We can also run the deviance analysis
fit1 <- glm(HG ~ PI + EH + NV, family = "binomial", data = Endometrial)
anova(fit1, test = "LRT")
Here we used all samples to train the logistic regression, and we now look at the training error with ROC curve.
Endometrial$pred <- predict(fit, Endometrial, type = "response")
Endometrial
library(ROCR)
pred <- prediction(Endometrial$pred, Endometrial$HG)
perf <- performance(pred,"sens","fpr")
plot(perf)
## Compare with a simplier model
fit2 <- glm(HG ~ PI + EH, family = "binomial", data = Endometrial)
Endometrial$pred2 <- predict(fit2, Endometrial, type = "response")
pred2 <- prediction(Endometrial$pred2, Endometrial$HG)
perf2 <- performance(pred2,"sens","fpr")
plot(perf2, add = T, col = "red")
We see a slighted larger error for the simplier model.
For an unbiased evaluation of the classification performance, we should look at the ROC curve on a test dataset. We can also randomly select \(20\%\) samples as test datae.
n <- nrow(Endometrial)
set.seed(1)
test.idx <- sample(n, round(0.2*n))
fit.train <- glm(HG ~ PI + EH + NV, family = "binomial", data = Endometrial[-test.idx,])
test <- Endometrial[test.idx, ]
test$pred <- predict(fit.train, test, type = "response")
pred <- prediction(test$pred, test$HG)
perf <- performance(pred,"sens","fpr")
plot(perf)
## Compare with a simplier model
fit.train2 <- glm(HG ~ PI + EH, family = "binomial", data = Endometrial[-test.idx,])
test$pred2 <- predict(fit.train2, test, type = "response")

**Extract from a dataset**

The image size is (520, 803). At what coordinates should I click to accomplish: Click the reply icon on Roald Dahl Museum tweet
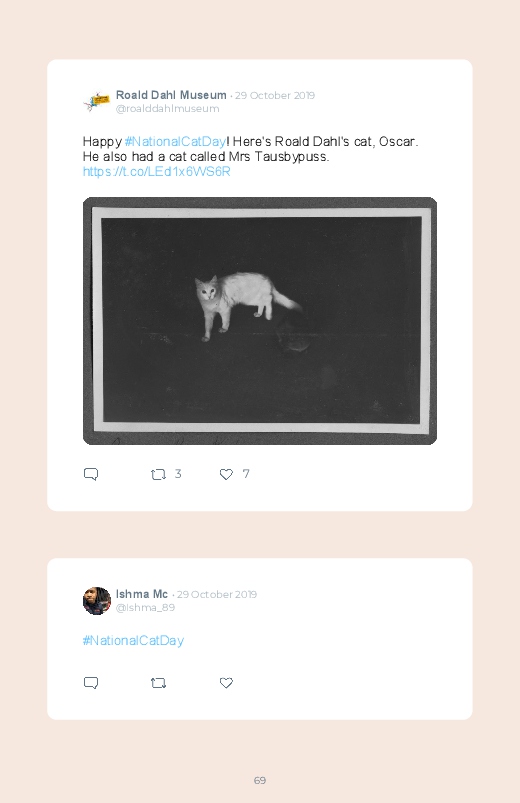(91, 474)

pred2 <- prediction(test$pred2, test$HG)
perf2 <- performance(pred2,"sens","fpr")
plot(perf2, add = T, col = "red")
We see that the simpler model is better in terms of classification. Anyway, the sample size in this dataset is small, so the randomness in the test data ROC curve is non-negligiable.